• _Problem requirements_
Rewrite the records between the lines holding "Visit the rhea:23447 link" and "Enable the 自动保存", inclusive, keeping every request line and scaling each coordinate in the answers by 2.05, rounded to the nearest whole number with halves rounded up. Leave all other numbers unchanged.

• _Data lines_
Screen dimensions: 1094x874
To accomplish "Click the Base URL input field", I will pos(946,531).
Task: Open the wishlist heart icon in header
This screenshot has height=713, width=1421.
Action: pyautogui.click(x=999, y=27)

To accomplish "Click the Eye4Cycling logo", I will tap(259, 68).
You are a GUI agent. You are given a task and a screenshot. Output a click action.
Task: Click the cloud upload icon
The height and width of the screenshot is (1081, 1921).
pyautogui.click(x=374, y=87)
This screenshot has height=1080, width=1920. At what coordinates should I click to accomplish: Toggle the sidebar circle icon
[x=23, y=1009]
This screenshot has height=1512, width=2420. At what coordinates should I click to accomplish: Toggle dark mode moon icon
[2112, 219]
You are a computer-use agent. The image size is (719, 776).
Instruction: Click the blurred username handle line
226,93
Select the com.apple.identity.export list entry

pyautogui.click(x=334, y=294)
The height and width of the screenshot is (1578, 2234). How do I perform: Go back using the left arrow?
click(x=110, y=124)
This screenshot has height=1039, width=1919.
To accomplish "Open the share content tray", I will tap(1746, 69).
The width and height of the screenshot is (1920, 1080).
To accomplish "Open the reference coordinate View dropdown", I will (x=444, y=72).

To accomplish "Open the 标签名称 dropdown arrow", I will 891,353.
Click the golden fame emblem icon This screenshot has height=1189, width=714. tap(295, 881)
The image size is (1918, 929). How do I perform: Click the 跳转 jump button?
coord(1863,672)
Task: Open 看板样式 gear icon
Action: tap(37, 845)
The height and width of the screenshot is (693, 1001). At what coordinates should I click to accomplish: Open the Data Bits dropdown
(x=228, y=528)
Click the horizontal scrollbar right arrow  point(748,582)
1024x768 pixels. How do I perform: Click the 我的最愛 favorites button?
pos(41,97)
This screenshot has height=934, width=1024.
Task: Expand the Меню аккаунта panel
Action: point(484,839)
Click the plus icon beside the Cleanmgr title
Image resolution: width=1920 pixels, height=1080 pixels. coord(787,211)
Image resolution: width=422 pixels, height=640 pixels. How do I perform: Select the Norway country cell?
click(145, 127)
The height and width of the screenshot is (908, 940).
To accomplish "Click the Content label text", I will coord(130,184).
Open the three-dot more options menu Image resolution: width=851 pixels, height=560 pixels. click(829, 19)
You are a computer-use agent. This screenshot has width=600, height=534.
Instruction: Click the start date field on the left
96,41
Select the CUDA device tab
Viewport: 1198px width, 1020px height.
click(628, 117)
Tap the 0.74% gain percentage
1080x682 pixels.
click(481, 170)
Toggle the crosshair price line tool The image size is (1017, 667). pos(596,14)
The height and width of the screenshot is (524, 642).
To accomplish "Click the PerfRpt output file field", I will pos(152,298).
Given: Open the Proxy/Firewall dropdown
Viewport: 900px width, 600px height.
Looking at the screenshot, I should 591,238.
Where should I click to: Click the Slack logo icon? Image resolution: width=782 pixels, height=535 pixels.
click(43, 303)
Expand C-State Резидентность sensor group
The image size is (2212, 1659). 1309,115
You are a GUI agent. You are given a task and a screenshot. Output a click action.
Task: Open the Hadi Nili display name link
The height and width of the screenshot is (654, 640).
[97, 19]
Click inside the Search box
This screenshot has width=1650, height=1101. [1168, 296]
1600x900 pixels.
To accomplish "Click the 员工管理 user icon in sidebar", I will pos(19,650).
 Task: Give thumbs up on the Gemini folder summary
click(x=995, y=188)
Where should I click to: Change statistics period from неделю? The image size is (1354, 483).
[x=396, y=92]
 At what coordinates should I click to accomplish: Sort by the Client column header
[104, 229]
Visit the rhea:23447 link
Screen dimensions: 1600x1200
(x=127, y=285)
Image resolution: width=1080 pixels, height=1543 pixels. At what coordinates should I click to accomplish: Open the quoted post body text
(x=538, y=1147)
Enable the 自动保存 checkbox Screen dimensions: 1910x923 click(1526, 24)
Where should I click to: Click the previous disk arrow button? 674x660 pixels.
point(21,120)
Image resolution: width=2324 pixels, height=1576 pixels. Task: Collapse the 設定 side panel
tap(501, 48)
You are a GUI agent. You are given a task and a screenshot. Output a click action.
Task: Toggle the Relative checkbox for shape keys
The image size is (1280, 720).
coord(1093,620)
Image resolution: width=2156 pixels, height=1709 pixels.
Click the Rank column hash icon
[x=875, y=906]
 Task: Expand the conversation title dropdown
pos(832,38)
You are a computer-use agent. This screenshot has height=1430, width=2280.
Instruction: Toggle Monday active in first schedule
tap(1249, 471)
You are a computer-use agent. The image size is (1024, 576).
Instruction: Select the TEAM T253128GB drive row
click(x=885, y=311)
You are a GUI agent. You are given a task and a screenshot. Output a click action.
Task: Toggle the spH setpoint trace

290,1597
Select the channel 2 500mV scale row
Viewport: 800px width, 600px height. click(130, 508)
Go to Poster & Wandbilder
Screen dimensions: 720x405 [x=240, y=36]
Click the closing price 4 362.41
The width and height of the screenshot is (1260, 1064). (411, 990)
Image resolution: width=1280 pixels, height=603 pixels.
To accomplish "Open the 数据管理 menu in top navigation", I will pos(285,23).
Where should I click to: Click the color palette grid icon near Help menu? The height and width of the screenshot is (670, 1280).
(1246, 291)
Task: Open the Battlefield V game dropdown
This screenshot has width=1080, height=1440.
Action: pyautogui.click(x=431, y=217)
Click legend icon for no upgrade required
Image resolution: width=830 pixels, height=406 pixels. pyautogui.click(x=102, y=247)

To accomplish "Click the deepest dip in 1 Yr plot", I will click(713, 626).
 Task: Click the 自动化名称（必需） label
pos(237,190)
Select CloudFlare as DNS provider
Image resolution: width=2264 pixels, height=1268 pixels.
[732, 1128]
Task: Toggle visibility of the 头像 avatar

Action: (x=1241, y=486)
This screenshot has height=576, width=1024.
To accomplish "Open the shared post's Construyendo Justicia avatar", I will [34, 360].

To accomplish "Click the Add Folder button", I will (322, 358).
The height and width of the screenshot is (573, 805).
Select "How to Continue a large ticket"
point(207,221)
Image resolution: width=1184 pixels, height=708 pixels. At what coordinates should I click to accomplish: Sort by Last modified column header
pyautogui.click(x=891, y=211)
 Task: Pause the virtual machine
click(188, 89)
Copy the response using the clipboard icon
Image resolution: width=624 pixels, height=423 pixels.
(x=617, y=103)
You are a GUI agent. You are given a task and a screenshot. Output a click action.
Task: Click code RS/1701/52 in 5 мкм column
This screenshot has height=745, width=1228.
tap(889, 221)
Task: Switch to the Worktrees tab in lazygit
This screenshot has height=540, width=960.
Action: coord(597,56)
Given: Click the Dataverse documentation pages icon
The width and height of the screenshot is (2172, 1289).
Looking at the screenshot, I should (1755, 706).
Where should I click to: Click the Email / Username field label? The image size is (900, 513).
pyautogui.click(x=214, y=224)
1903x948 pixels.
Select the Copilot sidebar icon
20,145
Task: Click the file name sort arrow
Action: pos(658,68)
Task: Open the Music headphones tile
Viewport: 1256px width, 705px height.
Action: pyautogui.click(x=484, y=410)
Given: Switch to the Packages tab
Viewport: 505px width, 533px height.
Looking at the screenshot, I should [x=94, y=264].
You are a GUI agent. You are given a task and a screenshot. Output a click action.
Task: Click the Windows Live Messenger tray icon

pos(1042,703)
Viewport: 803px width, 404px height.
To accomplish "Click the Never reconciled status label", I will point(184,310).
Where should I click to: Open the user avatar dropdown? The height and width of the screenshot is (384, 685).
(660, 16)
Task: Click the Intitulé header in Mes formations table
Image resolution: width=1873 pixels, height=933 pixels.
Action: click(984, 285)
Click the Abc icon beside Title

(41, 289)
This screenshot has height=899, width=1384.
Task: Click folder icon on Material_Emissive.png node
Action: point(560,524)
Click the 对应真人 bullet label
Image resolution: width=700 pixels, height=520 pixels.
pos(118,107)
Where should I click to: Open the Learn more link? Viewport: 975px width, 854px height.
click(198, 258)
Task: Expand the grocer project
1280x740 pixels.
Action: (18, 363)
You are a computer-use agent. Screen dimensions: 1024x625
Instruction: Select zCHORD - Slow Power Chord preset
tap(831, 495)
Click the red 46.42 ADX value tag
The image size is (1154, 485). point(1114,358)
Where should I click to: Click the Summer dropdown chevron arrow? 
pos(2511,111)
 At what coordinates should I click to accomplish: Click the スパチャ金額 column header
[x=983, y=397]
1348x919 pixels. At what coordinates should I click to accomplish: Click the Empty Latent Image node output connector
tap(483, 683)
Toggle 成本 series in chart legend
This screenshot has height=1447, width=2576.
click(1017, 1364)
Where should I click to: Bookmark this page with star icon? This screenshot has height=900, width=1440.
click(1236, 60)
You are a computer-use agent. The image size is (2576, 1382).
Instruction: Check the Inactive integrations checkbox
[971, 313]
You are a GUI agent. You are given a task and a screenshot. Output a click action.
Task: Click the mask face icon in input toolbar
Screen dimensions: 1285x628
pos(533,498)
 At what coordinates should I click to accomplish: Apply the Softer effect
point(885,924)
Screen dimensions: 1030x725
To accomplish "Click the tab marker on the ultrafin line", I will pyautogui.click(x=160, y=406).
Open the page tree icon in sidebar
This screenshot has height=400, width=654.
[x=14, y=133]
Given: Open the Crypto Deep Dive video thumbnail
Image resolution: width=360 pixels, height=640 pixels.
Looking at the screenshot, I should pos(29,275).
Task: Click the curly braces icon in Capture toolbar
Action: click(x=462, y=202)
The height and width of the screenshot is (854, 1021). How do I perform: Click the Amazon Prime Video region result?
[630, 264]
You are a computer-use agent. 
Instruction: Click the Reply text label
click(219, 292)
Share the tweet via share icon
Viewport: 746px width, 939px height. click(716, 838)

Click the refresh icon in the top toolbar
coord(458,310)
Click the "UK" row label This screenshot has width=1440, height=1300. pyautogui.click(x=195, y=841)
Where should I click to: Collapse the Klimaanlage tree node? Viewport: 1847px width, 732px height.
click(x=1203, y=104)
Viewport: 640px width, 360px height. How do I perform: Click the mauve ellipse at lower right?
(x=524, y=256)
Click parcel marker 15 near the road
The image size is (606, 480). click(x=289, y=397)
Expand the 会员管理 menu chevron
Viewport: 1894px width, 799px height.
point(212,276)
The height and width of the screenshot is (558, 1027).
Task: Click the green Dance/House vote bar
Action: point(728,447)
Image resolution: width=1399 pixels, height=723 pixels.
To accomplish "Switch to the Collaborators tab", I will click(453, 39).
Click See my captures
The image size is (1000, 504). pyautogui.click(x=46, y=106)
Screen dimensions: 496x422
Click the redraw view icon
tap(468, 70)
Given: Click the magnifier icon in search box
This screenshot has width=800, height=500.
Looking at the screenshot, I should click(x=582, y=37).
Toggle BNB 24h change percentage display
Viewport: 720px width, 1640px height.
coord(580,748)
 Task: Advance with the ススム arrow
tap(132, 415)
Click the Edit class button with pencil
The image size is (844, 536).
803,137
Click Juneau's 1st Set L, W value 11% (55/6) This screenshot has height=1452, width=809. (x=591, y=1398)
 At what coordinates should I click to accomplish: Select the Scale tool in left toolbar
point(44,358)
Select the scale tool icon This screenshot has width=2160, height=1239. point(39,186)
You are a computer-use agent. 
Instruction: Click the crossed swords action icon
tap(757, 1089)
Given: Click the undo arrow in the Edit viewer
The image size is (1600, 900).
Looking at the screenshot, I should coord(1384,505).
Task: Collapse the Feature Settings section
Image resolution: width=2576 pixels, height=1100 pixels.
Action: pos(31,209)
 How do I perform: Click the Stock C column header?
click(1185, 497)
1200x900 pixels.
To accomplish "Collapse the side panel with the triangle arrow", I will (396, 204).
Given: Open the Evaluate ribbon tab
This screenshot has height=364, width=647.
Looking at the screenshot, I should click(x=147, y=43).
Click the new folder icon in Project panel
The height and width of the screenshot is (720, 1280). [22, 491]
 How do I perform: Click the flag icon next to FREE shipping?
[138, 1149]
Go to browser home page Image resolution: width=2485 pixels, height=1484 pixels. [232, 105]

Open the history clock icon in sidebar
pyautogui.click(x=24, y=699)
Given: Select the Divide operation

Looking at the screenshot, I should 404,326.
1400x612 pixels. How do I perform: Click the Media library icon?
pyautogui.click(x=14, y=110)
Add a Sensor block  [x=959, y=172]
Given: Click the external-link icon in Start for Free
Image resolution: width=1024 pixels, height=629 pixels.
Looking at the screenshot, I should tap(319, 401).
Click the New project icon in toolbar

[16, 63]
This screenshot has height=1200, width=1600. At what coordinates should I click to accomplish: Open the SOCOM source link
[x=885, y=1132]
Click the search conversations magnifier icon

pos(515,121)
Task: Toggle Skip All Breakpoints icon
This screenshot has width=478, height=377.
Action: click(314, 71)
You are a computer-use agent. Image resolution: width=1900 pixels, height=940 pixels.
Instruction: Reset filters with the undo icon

• _Problem solution_
Visit the rhea:23447 link
Screen dimensions: 1600x1200
(x=260, y=584)
Image resolution: width=1080 pixels, height=1543 pixels. At what coordinates should I click to accomplish: Open the quoted post body text
(x=1103, y=2351)
Enable the 自动保存 checkbox Screen dimensions: 1910x923 click(3128, 49)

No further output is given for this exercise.